Tuesday, January 7, 2014

Peace Jesuit Can't Make Peace With Provincial, Quits

Dear being arrested
This week, with a heavy heart, I am officially leaving the Jesuits after 32 years. After three years of discernment, I’m leaving because the Society of Jesus in the U.S. has changed so much since I entered in 1982 and because my Jesuit superiors have tried so hard over the decades to stop my work for peace, most recently, when my provincial ordered me to Baltimore but gave me no assignment and, I felt, encouraged me to leave, as many other superiors have done in the past. According to my provincial, the Society of Jesus in the U.S. has renounced its commitment to “the faith that does justice.” It’s also deepened its financial involvement with the culture of war, and decreased its work with the poor in favor of serving through its universities and high schools. Given this change and the lack of support and at times censure which I have endured over the years, and its debilitating effect on my health, I realized I could no longer stay. This decision was sparked three years ago when Archbishop Michael Sheehan of the Archdiocese of Santa Fe in New Mexico removed my priestly faculties because he objected to the prayer vigils for peace and against nuclear weapons development that I was leading at the Los Alamos National Laboratory, the birthplace of nuclear weapons. He had received many complaints regarding my peace efforts over the years from the local pastor in Los Alamos and other Catholics who work in Los Alamos building nuclear weapons.
After this, Fr. James Shea, my Jesuit provincial, the head of the Maryland Province, ordered me to leave New Mexico and return to Baltimore, to be near province headquarters. Instead of supporting my work for peace, he was embarrassed by it. I moved to Baltimore where the Archbishop there gave me full priestly faculties as a priest in good standing, though I was not given an assignment by my provincial. 
Over the course of several meetings, I felt he was urging me to stop my work for justice and peace and leave the Society. He said, for example, that nothing I have done over the last ten years has had anything to do with the Society of Jesus.
He explained that the Society of Jesus has renounced Fr. Pedro Arrupe’s groundbreaking vision of justice and the documents of the 31st and 32nd General Congregations, which call for a radical commitment to justice. 

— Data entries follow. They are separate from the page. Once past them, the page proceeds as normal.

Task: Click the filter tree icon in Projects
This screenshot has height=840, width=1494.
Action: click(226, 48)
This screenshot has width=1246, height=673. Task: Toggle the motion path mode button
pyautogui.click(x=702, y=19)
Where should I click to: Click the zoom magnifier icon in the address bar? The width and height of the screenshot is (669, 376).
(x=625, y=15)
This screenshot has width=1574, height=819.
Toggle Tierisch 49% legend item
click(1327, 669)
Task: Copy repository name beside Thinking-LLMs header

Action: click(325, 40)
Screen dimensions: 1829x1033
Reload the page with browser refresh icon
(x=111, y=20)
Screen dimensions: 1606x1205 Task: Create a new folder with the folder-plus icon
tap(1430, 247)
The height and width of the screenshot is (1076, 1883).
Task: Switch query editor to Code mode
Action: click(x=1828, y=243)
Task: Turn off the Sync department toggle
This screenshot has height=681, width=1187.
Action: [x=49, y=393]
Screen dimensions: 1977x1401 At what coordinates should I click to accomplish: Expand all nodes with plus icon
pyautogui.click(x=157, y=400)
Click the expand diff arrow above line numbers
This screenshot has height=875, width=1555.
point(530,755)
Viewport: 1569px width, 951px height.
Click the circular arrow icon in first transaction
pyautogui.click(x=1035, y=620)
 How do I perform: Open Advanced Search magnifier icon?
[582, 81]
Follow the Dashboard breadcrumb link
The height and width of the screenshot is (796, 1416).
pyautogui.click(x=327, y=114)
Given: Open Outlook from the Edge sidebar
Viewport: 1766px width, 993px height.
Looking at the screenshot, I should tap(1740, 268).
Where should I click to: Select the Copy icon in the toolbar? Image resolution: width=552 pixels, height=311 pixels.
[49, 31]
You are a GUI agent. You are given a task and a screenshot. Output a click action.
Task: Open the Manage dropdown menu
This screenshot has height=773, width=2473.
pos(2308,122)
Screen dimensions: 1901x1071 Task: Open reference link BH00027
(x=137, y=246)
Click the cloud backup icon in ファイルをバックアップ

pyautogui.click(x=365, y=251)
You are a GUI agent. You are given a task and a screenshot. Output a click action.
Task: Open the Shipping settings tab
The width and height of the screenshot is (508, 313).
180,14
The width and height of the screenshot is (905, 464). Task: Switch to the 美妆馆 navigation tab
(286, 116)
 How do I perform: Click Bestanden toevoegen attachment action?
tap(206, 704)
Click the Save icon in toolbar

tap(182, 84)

It no longer advocates for justice or works for justice, he said. The Maryland Province has closed all its projects that serve the poor. From now on, he said, because the number of Jesuits is in sharp decline, U.S. Jesuits will only serve in our 25 universities and 25 high schools. This direction, it seems to me, differs vastly from the Order I entered in 1982, with its visionary call to “accompany Jesus as he carries the cross in the struggle for justice.” If I stayed, he said, I would have to work in one of the Jesuit high schools. In recent years, I’ve been saddened to see many Jesuits involved in the U.S. military, our schools deepen their involvement in the U.S. military, and Jesuits permitted to work even in places such as the Los Alamos Labs, West Point, and Abu Graib prison in Iraq. As far as I can tell, Jesuits who work for the military can continue their work. I’ve been especially saddened that the Jesuits at Loyola University in Baltimore have been allowed to hold an annual Mass where after communion, they bring their nearly 100 ROTC cadets onto the altar to profess to the Blessed Sacrament the ROTC oath “to kill the enemies of the United States.” I told my provincial that I consider this blasphemy, a mockery of Jesus and the Eucharist, but he said he had no problem with it. So after five months in Baltimore, as a priest in good standing, I moved back to New Mexico, went on a leave of absence from the Jesuits, continued my discernment, asked to leave and this week have now left the Society. I’m still a Catholic priest, but have no priestly faculties. I doubt that any U.S. bishop will give me faculties, because most also object to my work against war and injustice, so I’m not sure if I will remain a priest.